News and Opinion from Sisters, Oregon

Time to move on...

Frank Baldwin, a helpful watcher-of-nature living out near Camp Polk Road, e-mailed me other day regarding a phenomenon he hadn’t seen before: Numerous birds flying out of the Squaw Creek area early in the morning and returning just before sundown in the evening.

My first thought was red-winged Blackbirds, as the Deschutes Basin Land Trust’s Camp Polk Preserve wetland produces a goodly population of red-wings each year. However, to be sure, I took a run over to the area Frank described to watch.

Sure enough, right at 5:57 a.m. here they came. Not red-wings, but hundreds of starlings and Brewer’s blackbirds flew over my head headed east. I followed them to the junction of the Sisters/Redmond highway at Camp Polk Road and watched as they dispersed.

A bunch of the starlings went east in the direction of Fryrear Road (probably to the transfer station to see what they could scrounge up).
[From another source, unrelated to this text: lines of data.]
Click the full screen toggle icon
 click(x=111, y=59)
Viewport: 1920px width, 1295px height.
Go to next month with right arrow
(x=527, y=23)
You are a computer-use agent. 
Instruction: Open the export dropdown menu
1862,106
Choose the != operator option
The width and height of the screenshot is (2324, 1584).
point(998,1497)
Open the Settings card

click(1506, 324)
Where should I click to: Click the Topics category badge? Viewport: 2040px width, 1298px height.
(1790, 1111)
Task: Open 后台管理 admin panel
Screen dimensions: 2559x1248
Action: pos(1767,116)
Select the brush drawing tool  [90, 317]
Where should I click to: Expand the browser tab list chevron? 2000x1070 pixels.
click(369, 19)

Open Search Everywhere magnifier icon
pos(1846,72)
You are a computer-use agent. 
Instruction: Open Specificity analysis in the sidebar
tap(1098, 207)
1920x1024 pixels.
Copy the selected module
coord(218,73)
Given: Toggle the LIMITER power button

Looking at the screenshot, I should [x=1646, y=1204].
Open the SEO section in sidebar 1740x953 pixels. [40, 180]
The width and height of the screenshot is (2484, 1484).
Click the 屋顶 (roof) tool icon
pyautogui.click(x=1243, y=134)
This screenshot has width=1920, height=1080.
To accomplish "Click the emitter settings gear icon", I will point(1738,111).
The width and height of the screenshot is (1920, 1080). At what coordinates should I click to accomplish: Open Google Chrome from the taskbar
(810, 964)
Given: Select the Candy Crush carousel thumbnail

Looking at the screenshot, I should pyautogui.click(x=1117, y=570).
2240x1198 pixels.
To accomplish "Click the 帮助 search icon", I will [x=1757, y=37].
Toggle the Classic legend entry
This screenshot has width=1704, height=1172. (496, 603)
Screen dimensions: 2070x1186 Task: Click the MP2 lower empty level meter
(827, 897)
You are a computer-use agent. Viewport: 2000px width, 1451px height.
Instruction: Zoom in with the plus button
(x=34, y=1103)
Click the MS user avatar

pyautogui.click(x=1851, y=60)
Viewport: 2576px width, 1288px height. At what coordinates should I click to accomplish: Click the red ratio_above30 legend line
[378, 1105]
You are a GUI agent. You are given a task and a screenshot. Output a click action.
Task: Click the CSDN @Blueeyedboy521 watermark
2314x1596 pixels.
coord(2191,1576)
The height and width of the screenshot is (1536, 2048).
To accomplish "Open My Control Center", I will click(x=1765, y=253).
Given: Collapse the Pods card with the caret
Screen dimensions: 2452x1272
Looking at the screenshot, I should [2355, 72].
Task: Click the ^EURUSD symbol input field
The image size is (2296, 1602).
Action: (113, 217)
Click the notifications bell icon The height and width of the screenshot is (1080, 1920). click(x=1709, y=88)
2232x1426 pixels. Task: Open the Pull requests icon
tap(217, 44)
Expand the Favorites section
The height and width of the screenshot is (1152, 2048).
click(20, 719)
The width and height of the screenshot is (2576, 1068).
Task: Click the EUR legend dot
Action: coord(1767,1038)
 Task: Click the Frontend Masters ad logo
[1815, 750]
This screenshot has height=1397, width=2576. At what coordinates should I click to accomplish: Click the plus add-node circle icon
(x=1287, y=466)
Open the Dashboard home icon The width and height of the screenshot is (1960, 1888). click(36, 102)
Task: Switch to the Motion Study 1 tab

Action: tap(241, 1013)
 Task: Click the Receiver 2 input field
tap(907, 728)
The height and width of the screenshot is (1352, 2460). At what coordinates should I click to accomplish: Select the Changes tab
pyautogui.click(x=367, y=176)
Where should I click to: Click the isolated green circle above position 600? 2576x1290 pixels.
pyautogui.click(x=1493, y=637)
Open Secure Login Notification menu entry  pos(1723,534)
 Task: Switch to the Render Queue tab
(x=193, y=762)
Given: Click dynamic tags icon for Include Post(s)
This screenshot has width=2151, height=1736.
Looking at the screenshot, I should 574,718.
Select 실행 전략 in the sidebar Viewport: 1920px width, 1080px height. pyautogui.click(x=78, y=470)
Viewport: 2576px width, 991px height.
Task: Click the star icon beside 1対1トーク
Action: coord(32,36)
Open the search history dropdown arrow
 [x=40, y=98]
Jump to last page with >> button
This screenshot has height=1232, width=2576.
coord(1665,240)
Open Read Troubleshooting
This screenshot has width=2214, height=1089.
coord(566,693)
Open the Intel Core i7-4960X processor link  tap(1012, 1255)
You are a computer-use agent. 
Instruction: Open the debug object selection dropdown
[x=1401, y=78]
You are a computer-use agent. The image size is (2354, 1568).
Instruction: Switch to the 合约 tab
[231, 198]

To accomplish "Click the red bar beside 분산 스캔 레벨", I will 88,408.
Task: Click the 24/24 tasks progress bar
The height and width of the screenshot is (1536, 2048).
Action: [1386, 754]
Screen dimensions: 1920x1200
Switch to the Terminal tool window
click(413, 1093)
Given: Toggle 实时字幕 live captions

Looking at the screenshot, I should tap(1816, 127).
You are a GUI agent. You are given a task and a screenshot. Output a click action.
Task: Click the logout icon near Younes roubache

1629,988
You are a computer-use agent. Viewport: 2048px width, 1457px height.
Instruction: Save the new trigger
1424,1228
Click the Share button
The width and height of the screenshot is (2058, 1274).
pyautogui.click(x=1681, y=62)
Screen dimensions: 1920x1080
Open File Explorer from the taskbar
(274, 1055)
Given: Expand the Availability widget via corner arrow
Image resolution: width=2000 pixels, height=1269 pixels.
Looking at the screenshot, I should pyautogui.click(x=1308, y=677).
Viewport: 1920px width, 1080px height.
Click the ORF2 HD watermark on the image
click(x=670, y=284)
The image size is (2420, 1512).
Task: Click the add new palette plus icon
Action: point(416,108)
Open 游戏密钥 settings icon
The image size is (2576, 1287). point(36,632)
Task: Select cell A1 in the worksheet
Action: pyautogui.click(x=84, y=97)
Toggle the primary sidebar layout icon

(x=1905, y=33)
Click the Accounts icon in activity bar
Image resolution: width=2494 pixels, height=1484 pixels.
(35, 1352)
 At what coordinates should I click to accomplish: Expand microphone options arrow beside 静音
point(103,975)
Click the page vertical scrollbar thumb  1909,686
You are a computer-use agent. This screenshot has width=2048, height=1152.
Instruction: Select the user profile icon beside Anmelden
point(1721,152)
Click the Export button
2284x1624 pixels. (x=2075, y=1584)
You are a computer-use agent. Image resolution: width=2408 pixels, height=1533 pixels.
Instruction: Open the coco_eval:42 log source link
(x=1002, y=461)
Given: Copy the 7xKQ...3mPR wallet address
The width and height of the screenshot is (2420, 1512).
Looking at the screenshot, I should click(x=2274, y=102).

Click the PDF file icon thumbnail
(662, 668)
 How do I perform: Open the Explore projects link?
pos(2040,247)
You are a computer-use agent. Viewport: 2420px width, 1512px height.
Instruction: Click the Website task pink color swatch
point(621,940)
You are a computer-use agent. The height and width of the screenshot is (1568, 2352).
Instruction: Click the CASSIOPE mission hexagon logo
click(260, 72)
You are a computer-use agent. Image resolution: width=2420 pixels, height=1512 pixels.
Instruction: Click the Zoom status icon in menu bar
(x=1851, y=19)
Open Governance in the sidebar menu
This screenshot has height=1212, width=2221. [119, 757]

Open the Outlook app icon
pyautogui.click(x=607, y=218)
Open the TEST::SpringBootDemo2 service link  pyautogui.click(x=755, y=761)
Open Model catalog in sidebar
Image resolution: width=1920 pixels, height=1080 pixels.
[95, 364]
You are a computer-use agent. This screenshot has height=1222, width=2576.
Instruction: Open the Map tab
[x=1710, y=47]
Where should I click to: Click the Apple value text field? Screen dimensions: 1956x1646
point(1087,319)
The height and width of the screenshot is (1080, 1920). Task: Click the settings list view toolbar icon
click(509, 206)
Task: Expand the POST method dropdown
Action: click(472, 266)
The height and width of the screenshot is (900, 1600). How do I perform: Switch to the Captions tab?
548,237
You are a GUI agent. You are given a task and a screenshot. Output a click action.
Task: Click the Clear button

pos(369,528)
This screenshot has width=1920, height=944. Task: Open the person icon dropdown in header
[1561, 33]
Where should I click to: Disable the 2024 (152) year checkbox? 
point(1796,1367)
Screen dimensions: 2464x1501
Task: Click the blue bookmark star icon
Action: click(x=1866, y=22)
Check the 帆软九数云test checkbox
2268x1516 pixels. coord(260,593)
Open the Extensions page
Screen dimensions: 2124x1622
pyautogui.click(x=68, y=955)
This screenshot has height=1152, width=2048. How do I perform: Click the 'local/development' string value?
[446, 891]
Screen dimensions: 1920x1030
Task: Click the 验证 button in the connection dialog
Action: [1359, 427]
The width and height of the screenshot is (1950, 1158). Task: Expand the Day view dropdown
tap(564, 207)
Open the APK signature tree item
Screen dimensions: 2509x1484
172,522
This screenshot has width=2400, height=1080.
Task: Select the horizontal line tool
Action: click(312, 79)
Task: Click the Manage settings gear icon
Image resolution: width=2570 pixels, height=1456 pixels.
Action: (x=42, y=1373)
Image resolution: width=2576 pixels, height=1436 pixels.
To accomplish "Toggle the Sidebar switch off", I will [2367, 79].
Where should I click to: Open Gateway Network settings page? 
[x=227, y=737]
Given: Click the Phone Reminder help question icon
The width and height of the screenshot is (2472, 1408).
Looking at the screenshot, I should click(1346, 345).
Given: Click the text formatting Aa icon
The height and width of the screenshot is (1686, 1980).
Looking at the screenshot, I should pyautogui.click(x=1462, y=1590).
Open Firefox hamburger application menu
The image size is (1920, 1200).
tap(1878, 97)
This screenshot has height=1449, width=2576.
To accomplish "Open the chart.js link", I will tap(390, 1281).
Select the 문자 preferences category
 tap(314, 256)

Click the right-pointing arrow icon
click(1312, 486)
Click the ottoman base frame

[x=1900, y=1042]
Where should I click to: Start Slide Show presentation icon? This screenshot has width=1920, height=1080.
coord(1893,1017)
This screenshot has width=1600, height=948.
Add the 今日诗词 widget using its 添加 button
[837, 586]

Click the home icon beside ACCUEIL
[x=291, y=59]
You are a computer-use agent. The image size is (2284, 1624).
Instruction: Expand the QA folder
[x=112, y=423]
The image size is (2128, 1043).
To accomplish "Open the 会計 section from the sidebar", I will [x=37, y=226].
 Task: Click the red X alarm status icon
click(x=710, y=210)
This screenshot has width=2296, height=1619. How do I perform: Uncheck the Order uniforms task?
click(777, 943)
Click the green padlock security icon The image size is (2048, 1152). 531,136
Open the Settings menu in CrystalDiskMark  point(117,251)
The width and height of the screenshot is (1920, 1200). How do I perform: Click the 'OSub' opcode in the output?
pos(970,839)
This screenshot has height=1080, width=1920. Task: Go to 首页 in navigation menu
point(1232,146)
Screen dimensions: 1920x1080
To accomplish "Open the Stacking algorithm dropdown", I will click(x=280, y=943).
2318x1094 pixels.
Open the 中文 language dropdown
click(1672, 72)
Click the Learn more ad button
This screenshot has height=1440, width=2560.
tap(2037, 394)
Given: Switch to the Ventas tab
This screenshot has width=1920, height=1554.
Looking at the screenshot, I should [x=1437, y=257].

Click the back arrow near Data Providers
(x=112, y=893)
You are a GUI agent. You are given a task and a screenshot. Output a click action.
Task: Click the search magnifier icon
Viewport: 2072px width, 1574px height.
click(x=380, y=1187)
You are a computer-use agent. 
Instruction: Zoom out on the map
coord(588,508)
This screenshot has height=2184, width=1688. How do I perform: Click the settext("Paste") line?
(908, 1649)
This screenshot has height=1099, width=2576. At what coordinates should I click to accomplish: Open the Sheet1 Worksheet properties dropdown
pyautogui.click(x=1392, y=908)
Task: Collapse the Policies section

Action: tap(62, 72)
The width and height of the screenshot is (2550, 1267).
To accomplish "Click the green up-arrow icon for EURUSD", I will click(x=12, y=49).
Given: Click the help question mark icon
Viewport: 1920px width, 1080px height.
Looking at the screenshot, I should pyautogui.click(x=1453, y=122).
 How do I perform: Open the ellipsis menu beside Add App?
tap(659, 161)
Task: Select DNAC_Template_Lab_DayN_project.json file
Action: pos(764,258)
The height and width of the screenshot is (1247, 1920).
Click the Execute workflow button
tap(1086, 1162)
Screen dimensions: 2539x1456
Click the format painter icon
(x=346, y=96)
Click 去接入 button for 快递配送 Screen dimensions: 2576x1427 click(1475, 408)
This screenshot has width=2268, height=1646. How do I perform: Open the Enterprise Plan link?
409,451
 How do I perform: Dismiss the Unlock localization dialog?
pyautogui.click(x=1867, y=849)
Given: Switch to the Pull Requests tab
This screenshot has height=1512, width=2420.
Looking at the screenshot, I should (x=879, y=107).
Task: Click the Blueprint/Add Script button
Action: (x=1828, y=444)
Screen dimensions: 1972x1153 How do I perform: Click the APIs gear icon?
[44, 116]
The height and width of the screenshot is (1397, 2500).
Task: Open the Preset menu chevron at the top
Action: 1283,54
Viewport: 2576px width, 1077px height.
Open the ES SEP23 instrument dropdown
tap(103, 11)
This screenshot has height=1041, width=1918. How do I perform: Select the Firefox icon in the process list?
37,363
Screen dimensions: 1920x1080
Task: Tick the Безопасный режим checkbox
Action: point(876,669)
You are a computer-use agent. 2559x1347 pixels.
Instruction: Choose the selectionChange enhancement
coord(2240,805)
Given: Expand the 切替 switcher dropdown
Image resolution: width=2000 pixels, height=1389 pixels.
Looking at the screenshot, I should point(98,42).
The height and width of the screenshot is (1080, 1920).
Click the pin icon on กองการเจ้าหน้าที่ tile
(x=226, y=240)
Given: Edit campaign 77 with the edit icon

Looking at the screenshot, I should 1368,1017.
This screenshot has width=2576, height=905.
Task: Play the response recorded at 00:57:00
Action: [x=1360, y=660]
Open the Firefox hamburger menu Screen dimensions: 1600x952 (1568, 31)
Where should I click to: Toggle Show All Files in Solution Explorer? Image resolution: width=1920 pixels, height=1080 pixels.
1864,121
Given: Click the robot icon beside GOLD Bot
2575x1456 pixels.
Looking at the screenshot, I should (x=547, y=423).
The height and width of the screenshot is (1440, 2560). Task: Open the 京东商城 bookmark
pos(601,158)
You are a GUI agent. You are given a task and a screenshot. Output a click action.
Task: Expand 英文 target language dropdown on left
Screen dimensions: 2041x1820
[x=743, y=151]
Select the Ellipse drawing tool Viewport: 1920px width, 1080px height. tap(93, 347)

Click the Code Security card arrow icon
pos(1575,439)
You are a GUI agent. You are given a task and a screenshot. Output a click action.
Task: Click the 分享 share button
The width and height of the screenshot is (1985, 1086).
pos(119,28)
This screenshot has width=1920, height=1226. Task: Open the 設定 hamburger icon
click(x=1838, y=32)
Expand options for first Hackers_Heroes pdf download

Another group sailed over into the Cloverdale Road area and a large flock of starlings and blackbirds continued alongside Highway 126. I watched as the birds settled into the fields and began foraging, probably feasting on grasshoppers, other insects, plus seeds from both cultivated crops and weeds.

This is the time of year that most birds begin to gather up into large flocks. Quail around Central Oregon have raised many youngsters that gather into huge coveys. While quail are “resident” birds, others, such a blackbirds, robins, warblers, waterfowl and such are migratory.

While I was observing the blackbirds and starlings out near Camp Polk, I also saw hundreds of swallows swooping over a pond near the highway, tanking up on emerging insects. As soon as the swallows had fueled up, they started on their migratory flight to California and other points south.

Then I heard a flock of about 50 robins settling into the trees along Cloverdale Road, all a-twitter about their upcoming voyage to California. If you spend a day at the Forest Service’s Green Ridge Fire Lookout, you’ll see hundreds of hawks sailing by on their journey to the warmer latitudes to the south.

The starlings and blackbirds that Frank and I watched coming out of the trees along Squaw Creek; all the robins gathering up; swallows on the wing and hawks soaring past the lookout are all driven by one of the most powerful objects in our system of life: the sun.

The angle of the sun related to the surface of the Earth and the duration of sunlight are two factors that trigger the movements and activities of all life on the earth — even you and me.

Whales, blackbirds, starlings and all birds begin their mating ritual when sunlight reaches a specific zenith and duration. Colorful feathers appear as the sun triggers hormones in a bird’s body.

The male American Kestrel cannot help himself when he arrives back in Central Oregon from his winter home in the south. With sex on his mind, he has to catch a lizard to dangle in front of a female kestrel — and it’s the sun’s fault.

Mule deer make their annual migration between the Cascades to the High Desert because the sun tells them it is time to go.

The old experienced does will lead the herds to and from wintering grounds. The bucks, bless their pointy little heads, have only one thing on their mind right now: making babies. That, too, is the sun’s fault.

Huge flocks of waterfowl are leaving the northern latitudes for wintering grounds in the south, among them Snow Geese that will fly over us from Siberia to Sacramento. If you find yourself in New Mexico and would like to see a sight you will never forget, stop at Bosque Del Apache National Wildlife Refuge and watch the Whooping and Sandhill Cranes, along with tens of thousands of Yellow Headed Blackbirds — so many of them their screeching will hurt your ears.

Soon, the robins that raised babies in our backyards will be gone, most to Central California. The robins that take their place and pig out on our juniper berries are from Washington, Canada and other points North; all driven by our magnificent sun.